### What is expected
The lines from the start of the data through the line containing "Close the Move Microsoft dialog" are to be reproduced exactly, both ends included.

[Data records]
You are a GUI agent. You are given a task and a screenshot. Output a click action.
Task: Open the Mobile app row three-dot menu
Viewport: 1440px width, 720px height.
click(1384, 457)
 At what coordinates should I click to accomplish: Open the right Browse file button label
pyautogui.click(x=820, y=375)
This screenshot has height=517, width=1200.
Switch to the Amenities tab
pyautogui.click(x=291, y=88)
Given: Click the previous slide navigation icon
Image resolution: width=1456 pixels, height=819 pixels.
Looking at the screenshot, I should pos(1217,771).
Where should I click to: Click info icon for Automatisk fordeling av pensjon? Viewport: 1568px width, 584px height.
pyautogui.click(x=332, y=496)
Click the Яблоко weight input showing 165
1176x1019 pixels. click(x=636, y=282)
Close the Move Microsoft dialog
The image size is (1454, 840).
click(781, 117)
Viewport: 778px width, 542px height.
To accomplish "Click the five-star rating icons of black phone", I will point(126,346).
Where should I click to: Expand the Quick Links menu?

### The answer
You are a GUI agent. You are given a task and a screenshot. Output a click action.
Task: Open the Mobile app row three-dot menu
Viewport: 1440px width, 720px height.
click(1384, 457)
 At what coordinates should I click to accomplish: Open the right Browse file button label
pyautogui.click(x=820, y=375)
This screenshot has height=517, width=1200.
Switch to the Amenities tab
pyautogui.click(x=291, y=88)
Given: Click the previous slide navigation icon
Image resolution: width=1456 pixels, height=819 pixels.
Looking at the screenshot, I should pos(1217,771).
Where should I click to: Click info icon for Automatisk fordeling av pensjon? Viewport: 1568px width, 584px height.
pyautogui.click(x=332, y=496)
Click the Яблоко weight input showing 165
1176x1019 pixels. click(x=636, y=282)
Close the Move Microsoft dialog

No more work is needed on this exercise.